Houseal was referring to Neobeckia aquatica (a.k.a., Rorippa aquatica, or lake-cress), which was found by divers last fall at West Tongue Mountain Bay. In the nearly two years that have passed since the Lake George Park Commission requested a permit from the Adirondack Park Agency to treat the site with a chemical herbicide, the milfoil bed at West Tongue has virtually disappeared. At the same time, the diversity of native plants has increased, including the appearance of Neobeckia aquatica.

"This discovery was revealed during the final stages of the public hearing on the pesticide permit. Because the plant was never factored into the environmental assessment for this permit application, the discovery ought to be sufficient to eliminate West Tongue Mountain Bay from consideration for any chemical treatment," Houseal said. "We will urge the APA’s commissioners to drop this site altogether.

"The Department of Environmental Conservation’s approval for the registration of fluridone in New York prohibits its application anywhere rare, threatened or endangered plants are present," Houseal said. "To our knowledge, DEC has never approved the use of this chemical around rare, threatened or endangered species outside the Park. Why would the APA even consider using it around protected species inside the Park?"

At a public hearing in the village of Lake George in April, 2001, held by the permit applicant (the Lake George Park Commission), the LGPC’s consultant admitted that nearby native plants are likely to be killed as well.

"If it’s a choice between killing milfoil and saving native species, we’ll choose killing milfoil," said Kenneth Wagner, who is recommending placing more than 2,000 pounds of the chemical at four sites in Lake George.

"This simply reinforces our belief that chemical herbicides are an absolute last resort in dealing with undesirable, non-native plants," Houseal said. "If the APA had allowed this project to move forward last spring, as the LGPC wanted, we would have killed this Neobeckia aquatica plant before we knew it was there. So far, this is the only location in Lake George where it has ever been found."

Houseal said the Council would raise this point with the Adirondack Park Agency’s Board of Commissioners, when it meets to consider granting a permit for the use of the chemical herbicide fluridone. The APA may take up the permit application as early as its December 12 monthly meeting.

According to the US Dept. of Agriculture’s Natural Resources Conservation Service, Neobeckia aquatica has already become extirpated (extinct) in Maine and may already be gone from the waters of Massachusetts as well. It can still be found in three counties in Vermont, all in the Champlain Valley, where it is illegal to harm the plant. New York and Vermont environmental officials have listed the plant as "threatened." To make the threatened list, plants must number fewer than 3,000 individuals in the entire state, or be found at fewer than 20 locations statewide.

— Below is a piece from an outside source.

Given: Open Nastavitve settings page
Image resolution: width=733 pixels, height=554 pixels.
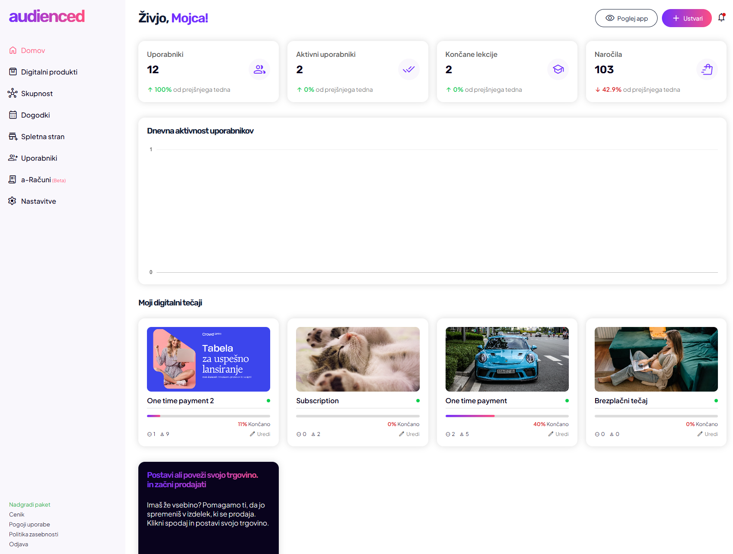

Houseal noted that testimony provided during the final weeks of the summer-long public hearing on LGPC’s permit request revealed that milfoil growth in both Paradise Bay and Moonlight Bay had also declined sharply, while native plants increased in number.

Fluridone has never been used in Lake George, or anywhere else in the Adirondack Park. It was registered with the federal government in 1986, but not approved for use anywhere in New York until 1995. Since that time, the Adirondack Park Agency has issued only permits for hand-harvesting and other non-toxic, non-chemical control methods.

Houseal said he also hoped to clear up a common misconception about the term "Sonar."

"The ‘Sonar’ we are discussing is not a harmless sound wave used by the Navy to locate underwater objects," Houseal said. "This Sonar is a brand name for the chemical poison fluridone, designed to kill underwater plants by destroying the plant’s ability to make food from sunlight. But it doesn’t just kill milfoil. It has the potential to kill or damage almost everything green in the test areas."

The Adirondack Council is an 18,000-member, privately funded, not-for-profit organization dedicated to protecting and enhancing the natural character and human communities of the Adirondack Park through research, education, advocacy and legal action.